Lorsque l'une de ces trois atteintes est commise par maladresse, imprudence, inattention, négligence ou manquement à une obligation de prudence ou de sécurité prévue par la loi ou le règlement, l'employeur est passible d'une sanction pénale qui peut aller jusqu'à 75 000 euros d'amende et cinq ans d'emprisonnement selon les cas.

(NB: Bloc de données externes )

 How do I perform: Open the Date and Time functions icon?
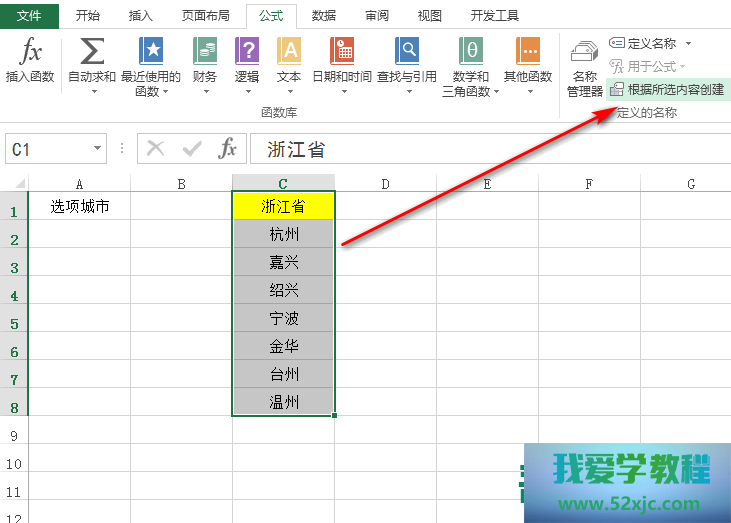342,52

Voici quelques exemples de jurisprudences relatives au travail isolé :

  • (Cass. crim. 5 décembre 2000, n° 00-82.108) Un travailleur isolé décède dans le cadre d'un travail sur voie ferrée. L'absence de moyens de communication est mise en cause.
  • (Cass. crim. 3 novembre 1998, n° 97-85.236) Un travailleur isolé est mortellement blessé lors d'une chute sur un chantier. Le manque de surveillance du chantier ainsi que l'isolement du travailleur sont mis en cause.
  • (Cass. crim. 25 novembre 2008, n° 08-81.995) Un travailleur isolé est retrouvé mort dans une chambre froide à la suite de l'intoxication à un gaz (fréon). Les mesures de sécurité sont mises en cause. En effet, son isolement et le manque de surveillance ont provoqué son décès dans le sens où cet accident aurait pu être évité s'il avait été sorti plus rapidement de la chambre froide.

Ce qu'il faut retenir

☝️ L'isolement des travailleurs agit comme un amplificateur de risque ;

☝️ Il existe une réglementation spécifique pour certains travaux isolés spécifiques ;

☝️ Il est particulièrement important de bien identifier les postes isolés lors de l'évaluation des risques professionnels ;

☝️ Un système de surveillance, d'alarme et de secours doit être mis en place pour les travailleurs isolés.